Collection entries:
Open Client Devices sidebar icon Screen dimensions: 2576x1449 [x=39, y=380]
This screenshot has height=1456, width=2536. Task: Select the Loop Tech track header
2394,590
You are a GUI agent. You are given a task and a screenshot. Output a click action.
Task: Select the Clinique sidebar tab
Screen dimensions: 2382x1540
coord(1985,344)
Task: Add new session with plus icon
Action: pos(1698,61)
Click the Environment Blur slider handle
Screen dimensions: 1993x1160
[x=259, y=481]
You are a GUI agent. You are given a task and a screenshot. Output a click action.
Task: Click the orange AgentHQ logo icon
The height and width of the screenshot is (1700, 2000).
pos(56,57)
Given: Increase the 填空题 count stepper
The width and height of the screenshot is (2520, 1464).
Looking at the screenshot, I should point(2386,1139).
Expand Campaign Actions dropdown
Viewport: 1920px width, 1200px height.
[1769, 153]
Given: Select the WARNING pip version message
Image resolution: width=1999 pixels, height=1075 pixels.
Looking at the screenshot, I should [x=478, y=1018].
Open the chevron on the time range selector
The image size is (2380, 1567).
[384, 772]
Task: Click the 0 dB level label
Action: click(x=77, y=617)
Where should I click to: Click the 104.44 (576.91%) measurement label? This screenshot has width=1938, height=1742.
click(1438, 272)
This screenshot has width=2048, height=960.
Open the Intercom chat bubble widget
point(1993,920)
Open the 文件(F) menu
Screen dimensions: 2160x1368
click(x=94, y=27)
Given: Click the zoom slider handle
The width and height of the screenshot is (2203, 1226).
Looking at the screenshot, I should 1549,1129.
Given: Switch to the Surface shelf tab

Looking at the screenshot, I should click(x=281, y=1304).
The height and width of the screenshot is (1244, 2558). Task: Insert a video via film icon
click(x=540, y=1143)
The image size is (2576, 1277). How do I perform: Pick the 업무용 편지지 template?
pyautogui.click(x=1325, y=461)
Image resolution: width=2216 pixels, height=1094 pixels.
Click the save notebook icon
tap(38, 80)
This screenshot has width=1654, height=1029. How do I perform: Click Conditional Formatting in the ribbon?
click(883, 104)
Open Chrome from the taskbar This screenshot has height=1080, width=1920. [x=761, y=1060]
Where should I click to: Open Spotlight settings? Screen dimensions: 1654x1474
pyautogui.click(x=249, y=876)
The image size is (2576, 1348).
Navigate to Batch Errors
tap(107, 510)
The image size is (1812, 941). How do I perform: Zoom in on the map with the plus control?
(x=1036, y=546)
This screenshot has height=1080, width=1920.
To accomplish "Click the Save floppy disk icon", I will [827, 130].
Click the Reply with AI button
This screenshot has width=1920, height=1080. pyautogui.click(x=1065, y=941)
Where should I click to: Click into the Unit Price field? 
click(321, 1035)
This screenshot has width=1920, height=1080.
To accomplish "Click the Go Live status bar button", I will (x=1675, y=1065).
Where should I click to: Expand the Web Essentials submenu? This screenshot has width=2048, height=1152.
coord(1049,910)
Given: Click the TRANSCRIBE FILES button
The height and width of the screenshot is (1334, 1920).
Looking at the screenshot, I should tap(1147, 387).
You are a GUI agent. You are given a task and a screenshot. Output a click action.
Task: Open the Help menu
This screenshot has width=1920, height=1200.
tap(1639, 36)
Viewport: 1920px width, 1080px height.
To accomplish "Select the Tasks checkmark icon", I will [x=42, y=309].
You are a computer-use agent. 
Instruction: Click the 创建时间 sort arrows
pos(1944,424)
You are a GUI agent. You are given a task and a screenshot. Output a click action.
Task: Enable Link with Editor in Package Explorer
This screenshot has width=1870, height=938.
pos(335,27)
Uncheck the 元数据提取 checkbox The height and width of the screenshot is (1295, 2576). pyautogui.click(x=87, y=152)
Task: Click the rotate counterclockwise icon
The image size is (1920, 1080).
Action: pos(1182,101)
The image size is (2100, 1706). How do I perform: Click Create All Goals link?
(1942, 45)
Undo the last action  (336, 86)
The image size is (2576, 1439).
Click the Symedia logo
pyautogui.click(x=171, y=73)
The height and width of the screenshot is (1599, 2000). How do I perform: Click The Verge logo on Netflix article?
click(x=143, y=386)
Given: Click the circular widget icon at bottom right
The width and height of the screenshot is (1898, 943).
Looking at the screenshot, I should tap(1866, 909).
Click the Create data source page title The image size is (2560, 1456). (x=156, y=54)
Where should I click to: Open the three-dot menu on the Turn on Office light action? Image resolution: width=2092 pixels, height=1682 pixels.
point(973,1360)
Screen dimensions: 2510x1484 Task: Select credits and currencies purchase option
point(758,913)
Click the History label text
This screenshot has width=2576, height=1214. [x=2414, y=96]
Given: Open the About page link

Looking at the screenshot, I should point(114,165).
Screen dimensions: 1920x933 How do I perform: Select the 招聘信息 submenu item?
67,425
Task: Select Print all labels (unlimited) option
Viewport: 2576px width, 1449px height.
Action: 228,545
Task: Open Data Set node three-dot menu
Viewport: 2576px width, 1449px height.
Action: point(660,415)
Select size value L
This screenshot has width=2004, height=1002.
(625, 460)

* TASK ITEM *
Every line above that holds the string "will" should be returned.

* RESPONSE TO THIS EXERCISE *
To accomplish "Click the Save floppy disk icon", I will [827, 130].
To accomplish "Click the Go Live status bar button", I will (x=1675, y=1065).
To accomplish "Select the Tasks checkmark icon", I will [x=42, y=309].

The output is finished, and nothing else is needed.